Dataset extract
*** Block opens ***

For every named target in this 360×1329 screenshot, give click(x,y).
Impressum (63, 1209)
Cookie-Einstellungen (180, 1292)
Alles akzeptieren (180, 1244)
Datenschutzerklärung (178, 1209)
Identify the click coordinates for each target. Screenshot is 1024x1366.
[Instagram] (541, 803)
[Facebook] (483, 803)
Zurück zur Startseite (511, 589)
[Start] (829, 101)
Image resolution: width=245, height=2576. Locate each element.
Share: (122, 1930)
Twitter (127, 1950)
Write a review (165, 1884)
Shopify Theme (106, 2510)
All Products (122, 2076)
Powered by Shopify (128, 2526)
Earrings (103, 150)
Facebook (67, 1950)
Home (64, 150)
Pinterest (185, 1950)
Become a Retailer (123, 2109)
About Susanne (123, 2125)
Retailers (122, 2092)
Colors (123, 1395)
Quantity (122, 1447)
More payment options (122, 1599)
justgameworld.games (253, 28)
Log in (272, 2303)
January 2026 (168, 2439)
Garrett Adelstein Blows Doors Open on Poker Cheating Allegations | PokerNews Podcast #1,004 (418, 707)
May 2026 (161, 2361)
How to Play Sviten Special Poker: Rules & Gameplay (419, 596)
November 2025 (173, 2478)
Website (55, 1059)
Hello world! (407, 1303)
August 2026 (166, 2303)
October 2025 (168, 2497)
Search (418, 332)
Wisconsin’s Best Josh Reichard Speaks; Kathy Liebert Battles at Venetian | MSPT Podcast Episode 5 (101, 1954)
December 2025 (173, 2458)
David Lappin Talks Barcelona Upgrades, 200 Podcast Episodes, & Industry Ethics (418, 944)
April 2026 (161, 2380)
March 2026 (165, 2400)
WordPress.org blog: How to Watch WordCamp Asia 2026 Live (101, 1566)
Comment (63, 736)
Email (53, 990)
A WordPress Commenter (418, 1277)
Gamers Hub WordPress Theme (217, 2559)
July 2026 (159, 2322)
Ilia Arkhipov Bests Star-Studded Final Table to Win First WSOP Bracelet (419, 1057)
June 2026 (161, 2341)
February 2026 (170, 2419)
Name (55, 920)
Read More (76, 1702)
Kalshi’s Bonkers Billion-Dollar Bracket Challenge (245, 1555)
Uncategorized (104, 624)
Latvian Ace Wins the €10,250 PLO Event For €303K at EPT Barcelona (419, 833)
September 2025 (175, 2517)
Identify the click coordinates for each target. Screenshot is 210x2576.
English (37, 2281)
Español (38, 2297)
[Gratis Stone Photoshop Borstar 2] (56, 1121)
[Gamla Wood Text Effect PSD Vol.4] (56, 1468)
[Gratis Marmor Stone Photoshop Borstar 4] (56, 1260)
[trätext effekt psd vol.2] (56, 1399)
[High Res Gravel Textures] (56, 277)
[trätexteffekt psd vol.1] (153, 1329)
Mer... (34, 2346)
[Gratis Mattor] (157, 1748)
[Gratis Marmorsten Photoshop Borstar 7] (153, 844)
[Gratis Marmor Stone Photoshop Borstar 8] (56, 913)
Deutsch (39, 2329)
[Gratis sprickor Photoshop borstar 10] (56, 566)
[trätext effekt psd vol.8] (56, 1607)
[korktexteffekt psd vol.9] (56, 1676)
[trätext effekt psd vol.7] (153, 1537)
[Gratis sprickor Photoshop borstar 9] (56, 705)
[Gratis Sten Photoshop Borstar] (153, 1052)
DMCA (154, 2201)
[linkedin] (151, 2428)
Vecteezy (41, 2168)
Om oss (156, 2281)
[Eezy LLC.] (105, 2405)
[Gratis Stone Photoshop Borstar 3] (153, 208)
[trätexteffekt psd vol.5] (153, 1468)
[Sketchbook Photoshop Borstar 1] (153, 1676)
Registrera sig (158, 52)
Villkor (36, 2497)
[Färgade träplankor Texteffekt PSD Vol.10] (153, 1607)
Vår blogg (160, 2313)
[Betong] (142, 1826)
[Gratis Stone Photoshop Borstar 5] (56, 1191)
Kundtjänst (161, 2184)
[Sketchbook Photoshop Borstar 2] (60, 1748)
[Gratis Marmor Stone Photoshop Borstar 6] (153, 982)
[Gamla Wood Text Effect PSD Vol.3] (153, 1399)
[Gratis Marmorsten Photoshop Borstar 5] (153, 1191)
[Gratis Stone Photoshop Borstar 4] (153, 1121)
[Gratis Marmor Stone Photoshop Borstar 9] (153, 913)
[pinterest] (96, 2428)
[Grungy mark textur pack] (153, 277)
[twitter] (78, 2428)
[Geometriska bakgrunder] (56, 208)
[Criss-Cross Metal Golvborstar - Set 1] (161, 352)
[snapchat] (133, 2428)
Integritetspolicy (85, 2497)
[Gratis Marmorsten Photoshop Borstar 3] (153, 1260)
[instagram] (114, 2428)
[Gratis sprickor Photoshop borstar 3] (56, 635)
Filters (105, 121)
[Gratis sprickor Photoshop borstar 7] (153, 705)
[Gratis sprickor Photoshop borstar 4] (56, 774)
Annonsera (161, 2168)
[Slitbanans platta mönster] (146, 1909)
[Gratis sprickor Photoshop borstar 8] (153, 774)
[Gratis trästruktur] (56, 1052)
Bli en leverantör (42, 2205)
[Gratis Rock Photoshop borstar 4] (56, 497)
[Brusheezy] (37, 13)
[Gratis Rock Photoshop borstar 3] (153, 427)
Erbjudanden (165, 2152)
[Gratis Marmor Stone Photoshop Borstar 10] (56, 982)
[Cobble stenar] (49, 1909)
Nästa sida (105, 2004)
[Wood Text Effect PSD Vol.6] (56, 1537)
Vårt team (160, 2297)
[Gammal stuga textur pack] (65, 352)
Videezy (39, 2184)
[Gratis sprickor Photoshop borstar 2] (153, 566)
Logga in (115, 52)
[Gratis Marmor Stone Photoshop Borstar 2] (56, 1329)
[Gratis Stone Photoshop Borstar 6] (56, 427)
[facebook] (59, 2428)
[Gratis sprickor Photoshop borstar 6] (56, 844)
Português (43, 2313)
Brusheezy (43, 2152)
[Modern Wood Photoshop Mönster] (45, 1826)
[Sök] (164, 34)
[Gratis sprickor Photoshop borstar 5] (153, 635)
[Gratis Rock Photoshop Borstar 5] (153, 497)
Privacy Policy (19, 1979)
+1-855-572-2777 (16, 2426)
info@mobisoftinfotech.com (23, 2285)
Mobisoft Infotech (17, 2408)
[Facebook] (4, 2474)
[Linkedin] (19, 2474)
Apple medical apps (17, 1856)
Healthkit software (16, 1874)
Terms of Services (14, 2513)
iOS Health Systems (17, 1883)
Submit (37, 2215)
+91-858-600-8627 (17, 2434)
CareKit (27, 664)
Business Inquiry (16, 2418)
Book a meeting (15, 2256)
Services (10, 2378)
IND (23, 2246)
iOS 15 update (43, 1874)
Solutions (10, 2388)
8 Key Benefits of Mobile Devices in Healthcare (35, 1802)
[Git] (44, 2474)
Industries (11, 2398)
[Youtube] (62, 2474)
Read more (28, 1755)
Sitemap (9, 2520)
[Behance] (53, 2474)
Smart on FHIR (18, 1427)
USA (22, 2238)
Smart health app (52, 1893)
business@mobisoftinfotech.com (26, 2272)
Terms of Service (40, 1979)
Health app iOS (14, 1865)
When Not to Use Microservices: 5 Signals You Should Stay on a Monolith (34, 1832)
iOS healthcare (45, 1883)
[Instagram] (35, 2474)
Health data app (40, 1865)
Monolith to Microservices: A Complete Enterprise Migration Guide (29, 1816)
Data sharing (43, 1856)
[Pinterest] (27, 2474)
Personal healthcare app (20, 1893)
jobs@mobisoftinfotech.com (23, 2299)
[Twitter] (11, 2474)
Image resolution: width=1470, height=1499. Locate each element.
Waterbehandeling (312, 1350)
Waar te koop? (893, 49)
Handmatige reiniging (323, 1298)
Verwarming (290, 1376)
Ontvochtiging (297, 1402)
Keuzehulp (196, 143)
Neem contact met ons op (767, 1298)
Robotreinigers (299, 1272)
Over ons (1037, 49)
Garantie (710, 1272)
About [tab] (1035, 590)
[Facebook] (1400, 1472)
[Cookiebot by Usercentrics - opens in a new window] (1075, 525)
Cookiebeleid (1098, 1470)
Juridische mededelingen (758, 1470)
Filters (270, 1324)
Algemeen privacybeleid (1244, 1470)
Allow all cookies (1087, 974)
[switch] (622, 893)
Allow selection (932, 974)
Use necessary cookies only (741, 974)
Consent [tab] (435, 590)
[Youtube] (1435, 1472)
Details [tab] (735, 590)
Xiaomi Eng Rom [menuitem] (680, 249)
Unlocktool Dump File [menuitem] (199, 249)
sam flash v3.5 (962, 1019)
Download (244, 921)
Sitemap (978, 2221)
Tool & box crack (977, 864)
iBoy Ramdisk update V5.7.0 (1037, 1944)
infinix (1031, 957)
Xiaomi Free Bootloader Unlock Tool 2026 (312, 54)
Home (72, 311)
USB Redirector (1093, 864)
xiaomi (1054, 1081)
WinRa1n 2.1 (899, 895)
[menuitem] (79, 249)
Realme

*** Block closes ***

What you will do
Nothing but the lines holding the word "Image" should be returned from the listing above.

Exercise output
Image resolution: width=245, height=2576. Locate each element.
Image resolution: width=1470, height=1499. Locate each element.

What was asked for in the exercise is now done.